Charles Pluckhahn said...

Benjamin, the point is that the new methodology appears have a 1:1 correlation with current data as before, but rather now takes a combination of current and past data and extrapolates a future result, as in showing Obama ahead in NV when the polls show him behind.

In doing so, it's as if you've combined some coupons into a later payoff, i.e., in figurative terms you've lengthened the duration, which will increase volatility.

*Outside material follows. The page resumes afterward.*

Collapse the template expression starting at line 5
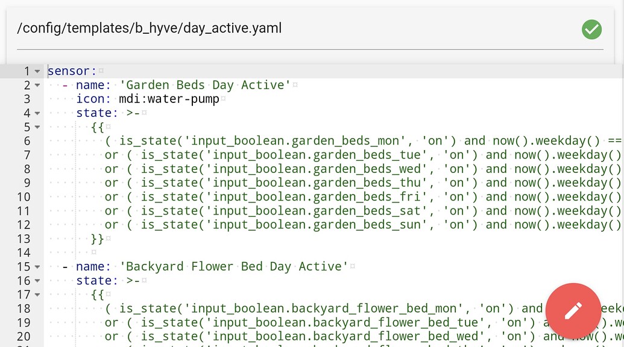pos(38,127)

I know it's a really imperfect analogy, so let me go straight at it: Will this method introduce more volatility in response to results that do not conform to a projection? Take NV as an example. If the next result (or average of them) is meaningfully different from what the new algorithm expects, will there be a bigger swing in the NV results than under the old formula, and if so, why?

Charles Pluckhahn said...

Let me try that again, 'cause the first paragraph got garble. It seems like the old methodology was closely correlated with current polling data. It seems as if the new methodology incorporates more of a future forecast, and that in doing so, it relies on data not from the state in question but on national numbers and (?) states thought to be paired or otherwise linked to each other.

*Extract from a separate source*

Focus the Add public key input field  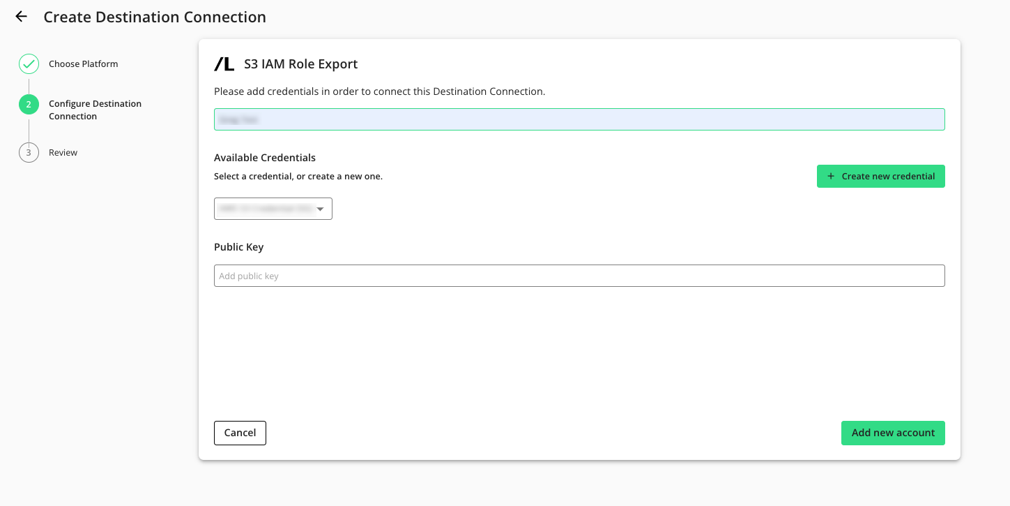click(579, 276)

In doing so, it's as if you've combined some coupons into a later payoff, i.e., in figurative terms you've lengthened the duration, which will increase volatility.

I know it's a really imperfect analogy, so let me go a different way at it: Will this method introduce more volatility in response to results that do not conform to an existing projection?

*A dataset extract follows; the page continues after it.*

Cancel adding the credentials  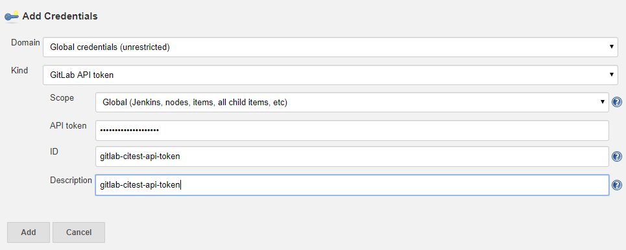click(x=78, y=232)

Take NV as an example. If the next result (or average of them) either in NV or a combo of NV and the exogenous variables not previously included in the algorithm, is meaningfully different from what the new algorithm expected when it produced that optimistic reading ON NV even though the polls show Obama 2 points behind, will there be a bigger swing in the NV results than there would have been under the old formula?

In the last couple days, we've seen Obama's post-Hillary Concession bounce starting to wear off. Am I more likely than before to be waking up to a really gloomy-looking picture in, say, a week?

Charles Pluckhahn said...

Arghh! I should have read your original response more thoroughly, so feel no need to answer my last attempt at a posting. You already did. Sorry about that.

homunq said...

This is a great methodology, and I endorse the change - with one, significant reservation. As Benjamin Shak says (and as I thought BEFORE I skimmed this comment thread) you cannot possibly assume that your average state is correlated to the national movement with a regression coefficient of 1. The easiest way to fix this would be to just multiply your national movement by a single, global regression coefficient taken for the average state. I am sure you could figure out some way to measure this correlation; in fact, your model already implicitly has such a correlation, it is the ratio between the national error standard deviation and the state-by-state error standard deviation when you do your simulation runs.

(Most of the suggestions in this thread of how to use demographics would also need to be scaled back by such a correlation factor, although correcting for demographics is a way to get a higher correlation it is still not 1.)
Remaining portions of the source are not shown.